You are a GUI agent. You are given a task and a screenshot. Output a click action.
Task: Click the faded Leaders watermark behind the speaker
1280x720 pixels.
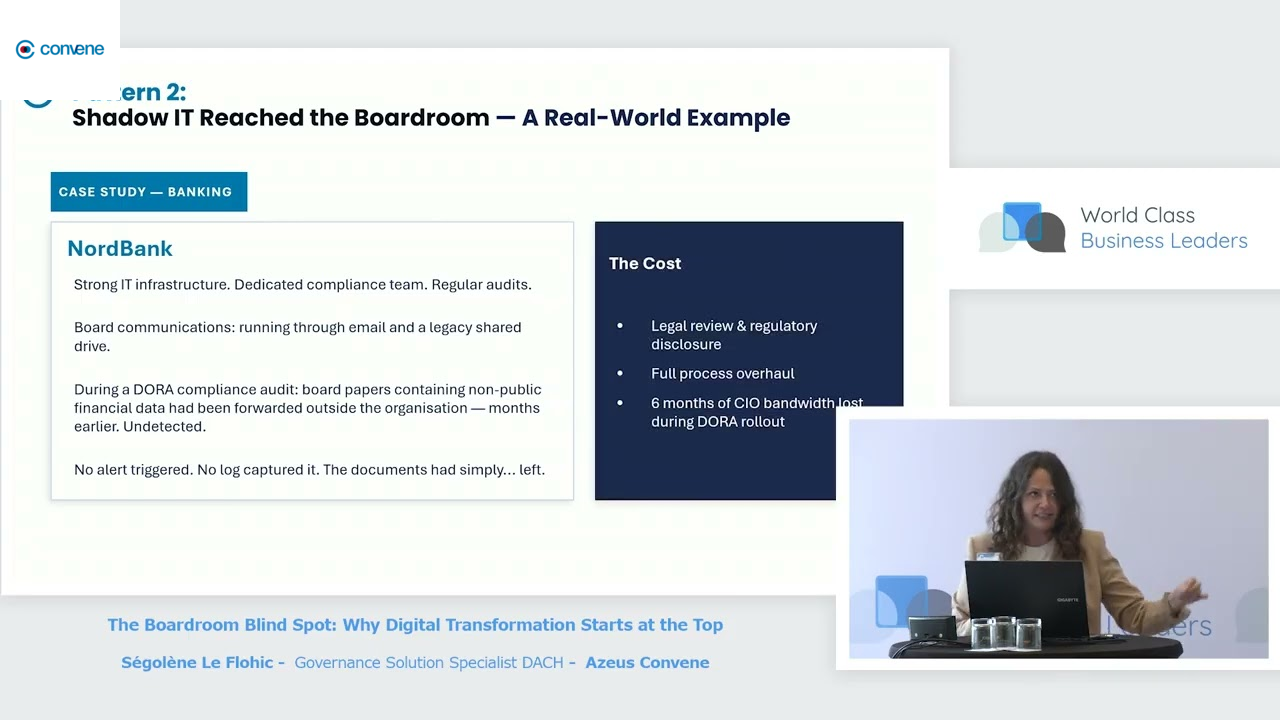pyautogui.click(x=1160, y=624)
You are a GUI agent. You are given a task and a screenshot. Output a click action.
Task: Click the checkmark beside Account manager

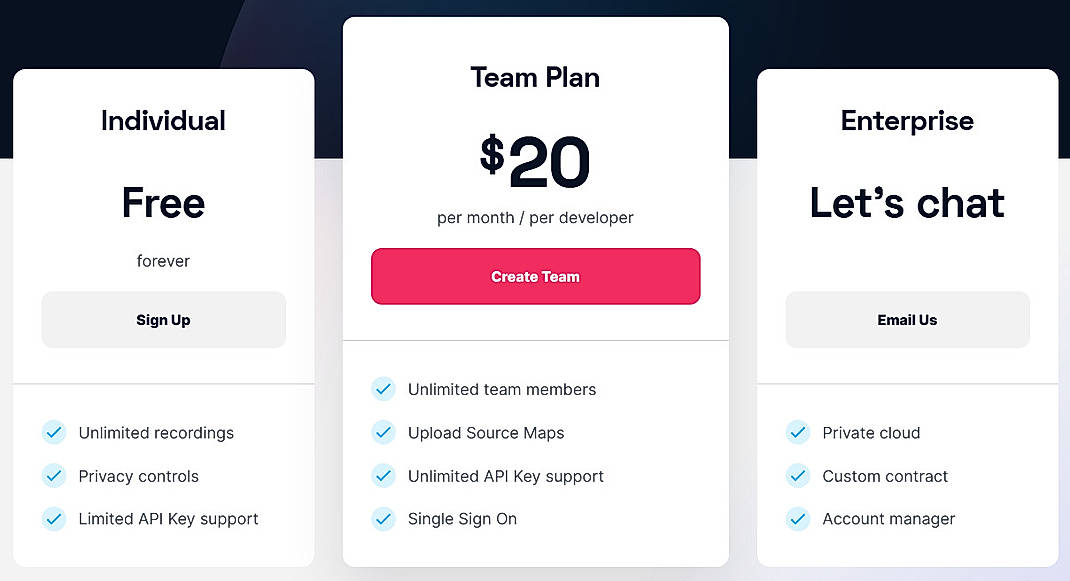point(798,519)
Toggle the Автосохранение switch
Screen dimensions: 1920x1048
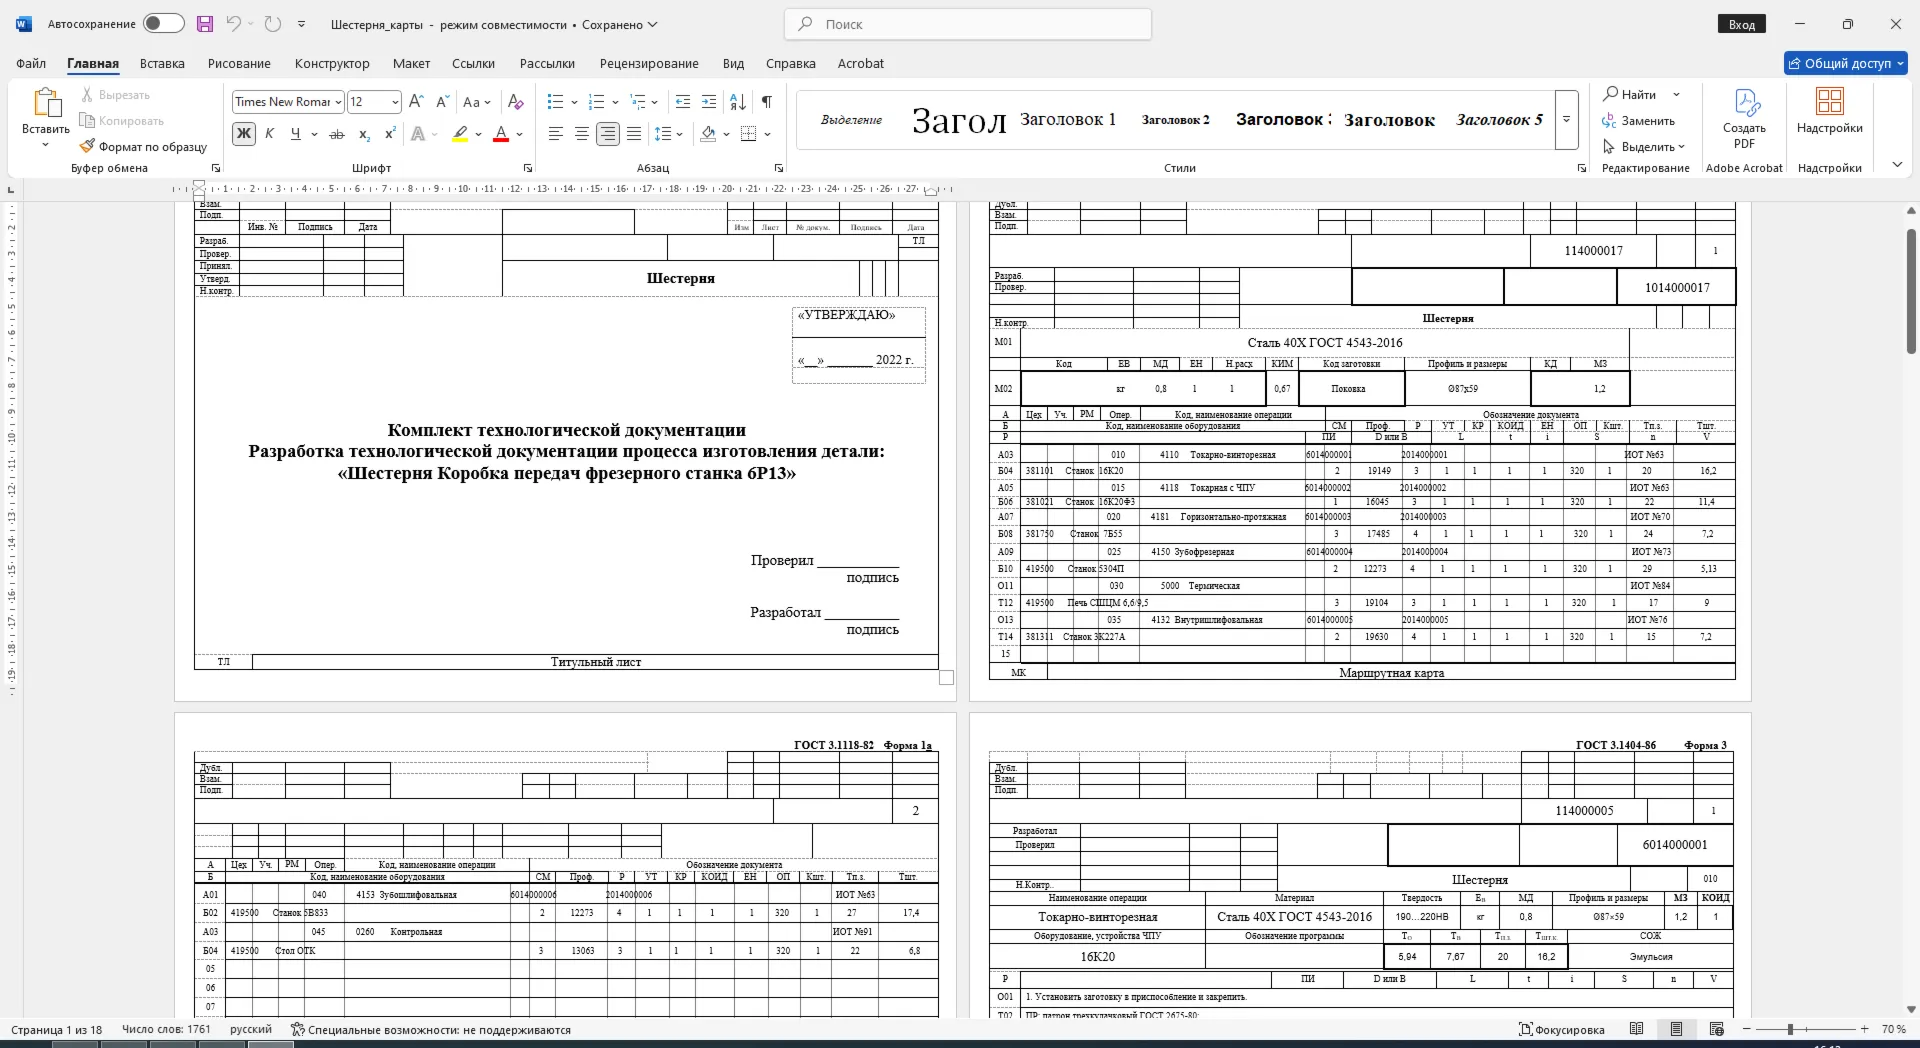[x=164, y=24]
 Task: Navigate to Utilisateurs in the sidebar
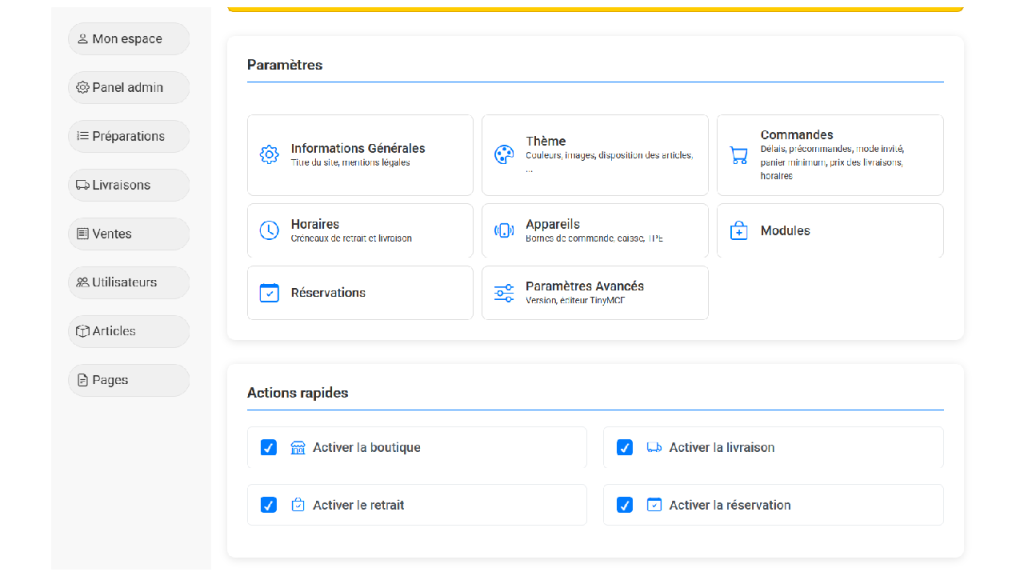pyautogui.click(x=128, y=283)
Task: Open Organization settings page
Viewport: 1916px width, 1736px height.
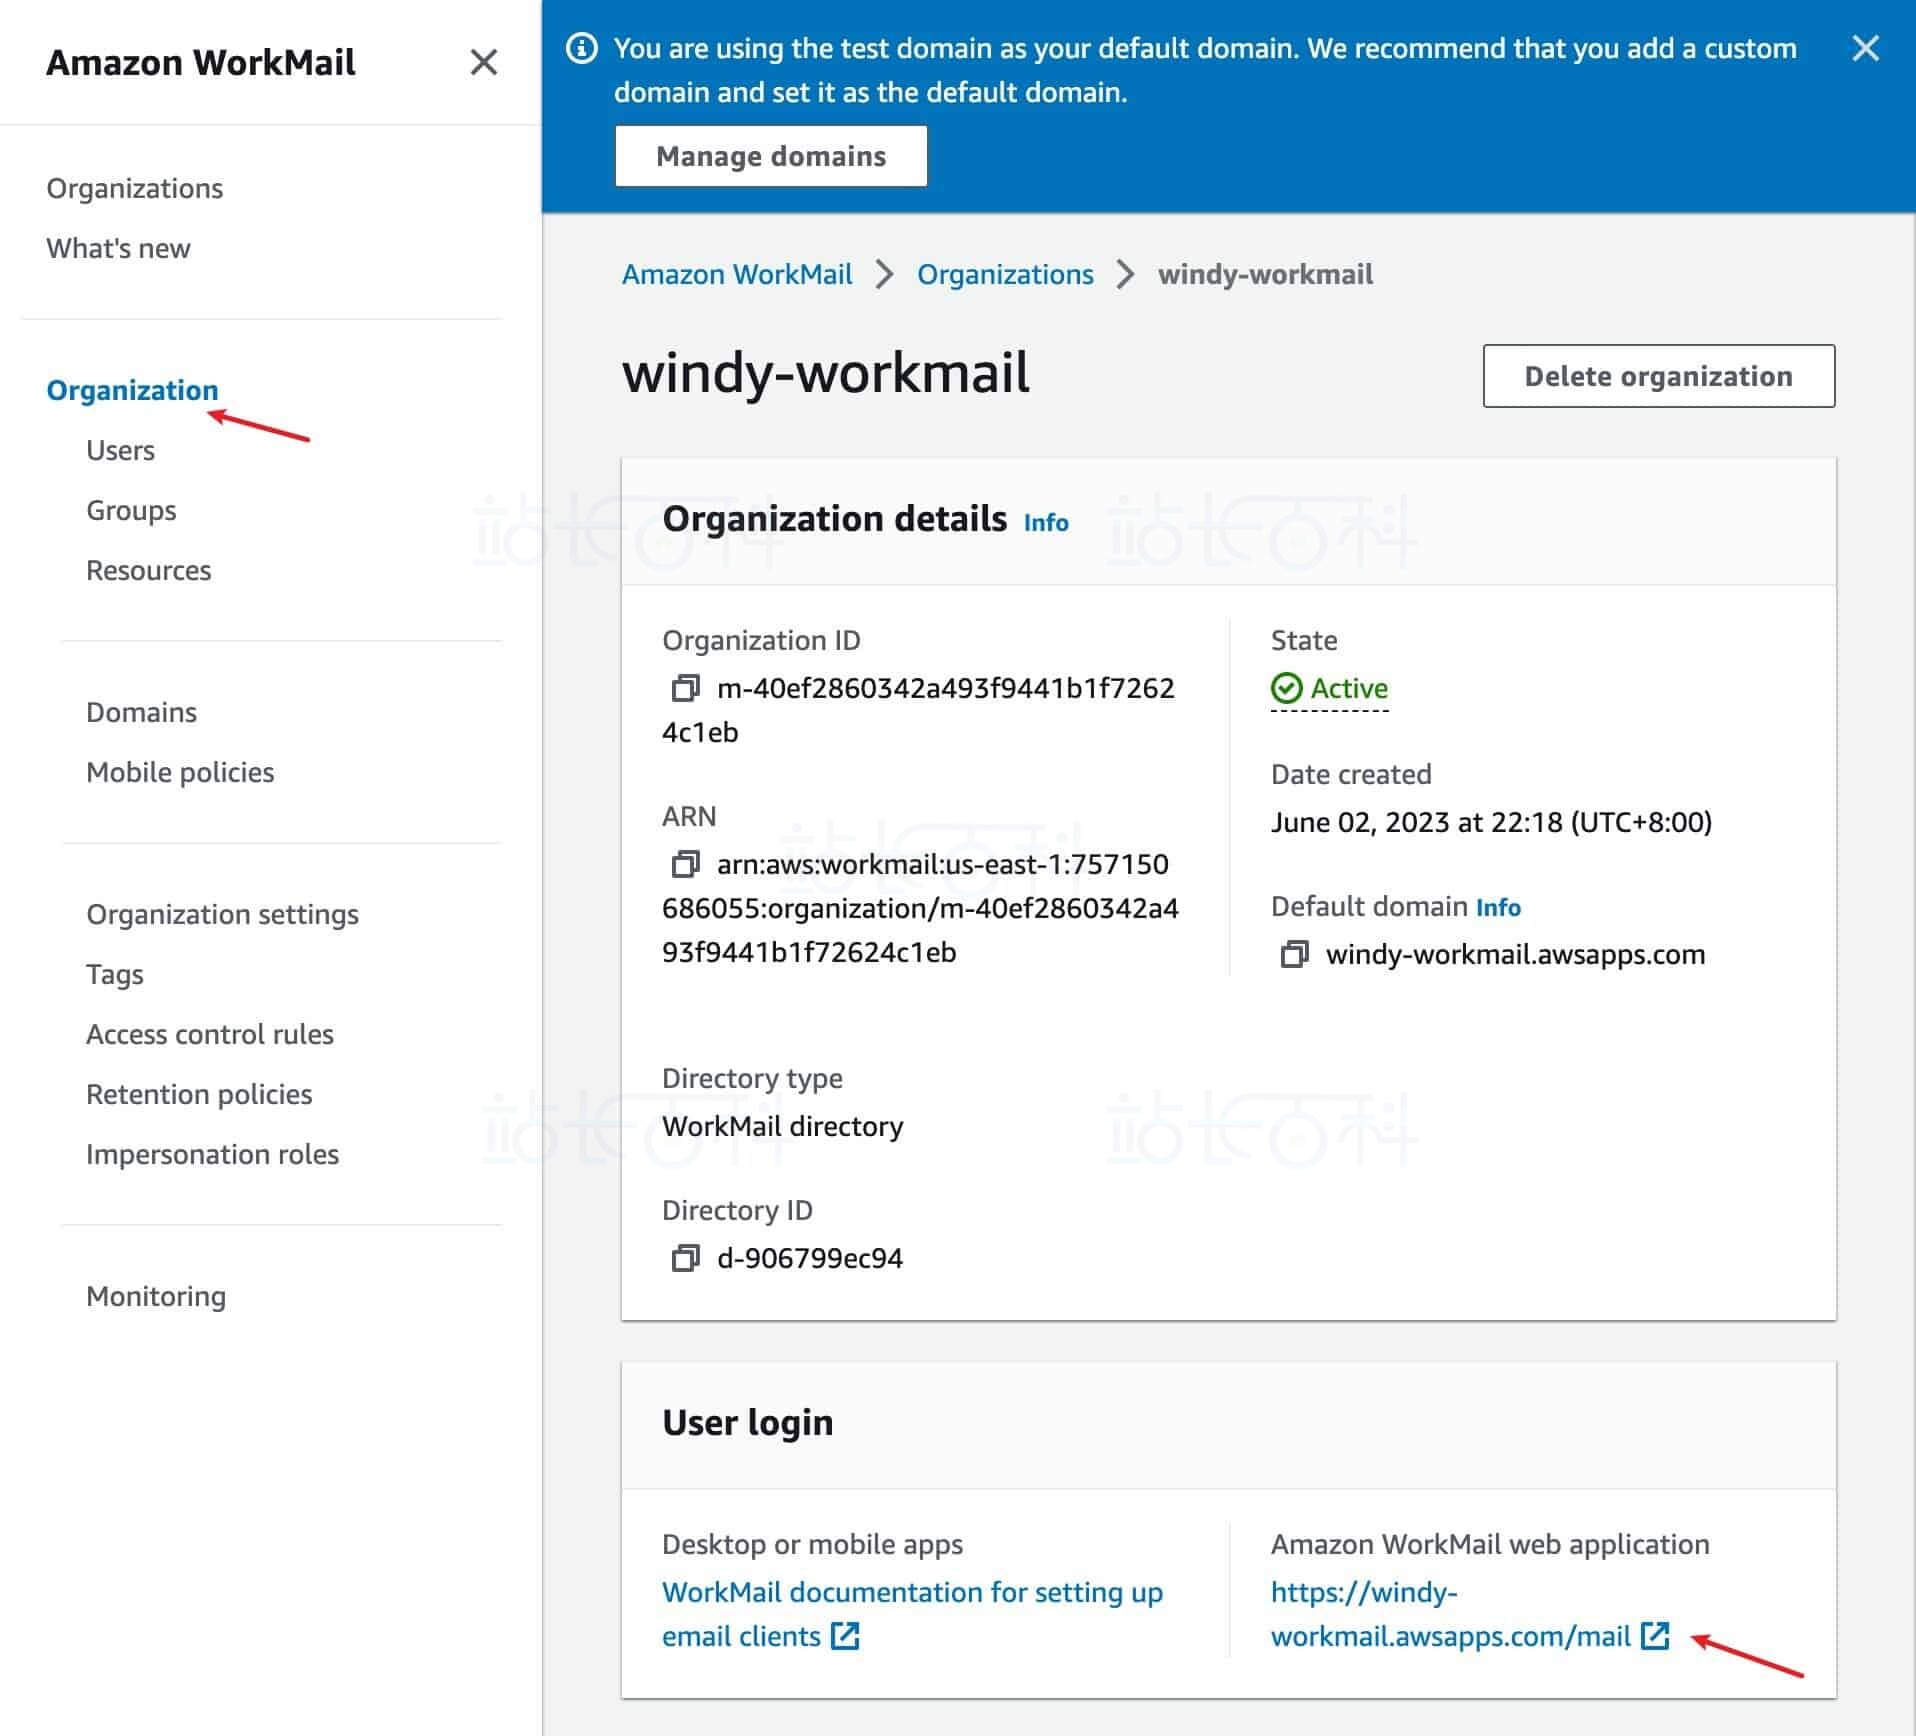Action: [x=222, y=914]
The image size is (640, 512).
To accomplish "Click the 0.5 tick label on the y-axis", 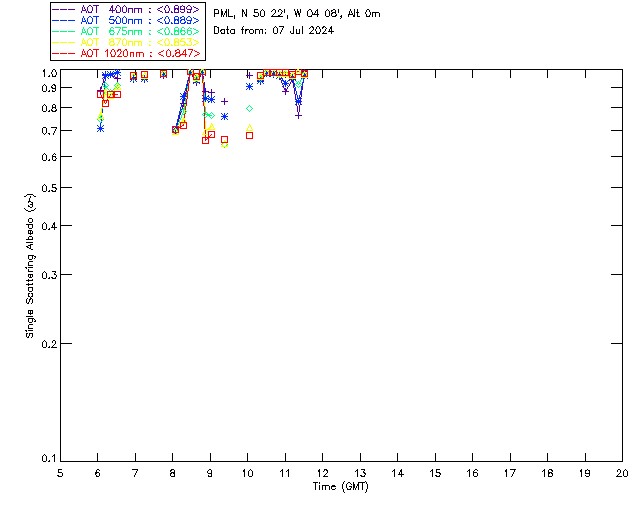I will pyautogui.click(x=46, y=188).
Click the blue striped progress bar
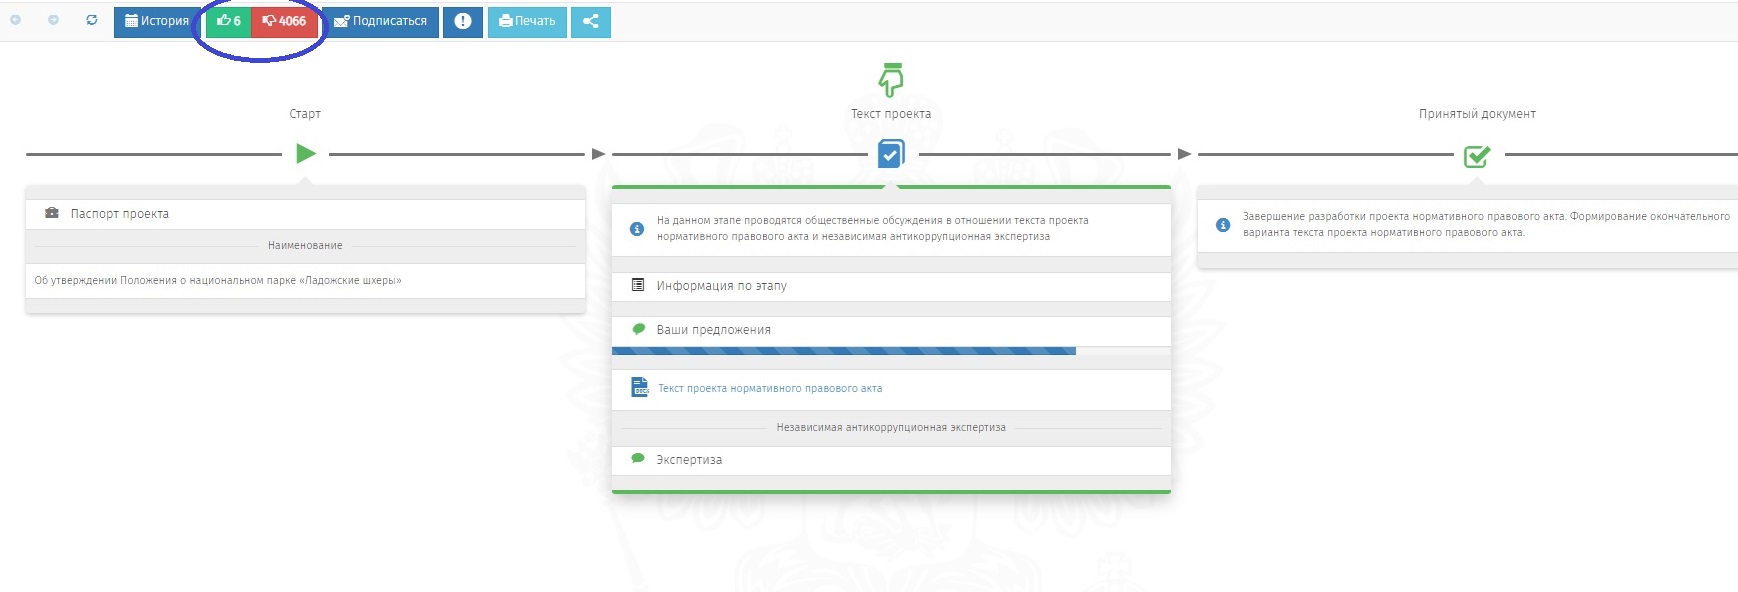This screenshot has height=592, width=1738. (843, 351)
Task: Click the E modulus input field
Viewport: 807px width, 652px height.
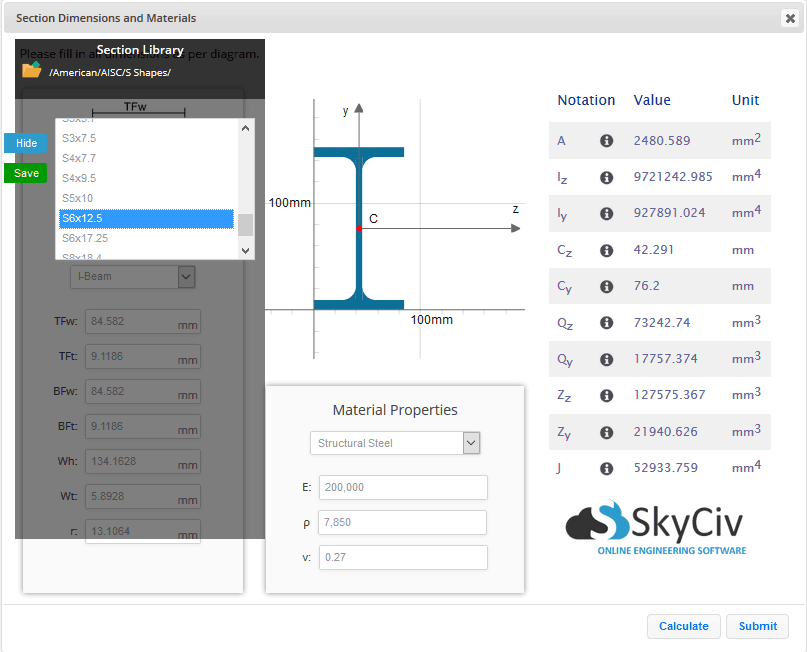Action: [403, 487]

—————

### [What to produce]
Would you please print only the lines running from the one with "Task: Click the E modulus input field" to the final line of the entries above, exactly as written and without pictures?

### [Answer box]
Task: Click the E modulus input field
Viewport: 807px width, 652px height.
Action: [403, 487]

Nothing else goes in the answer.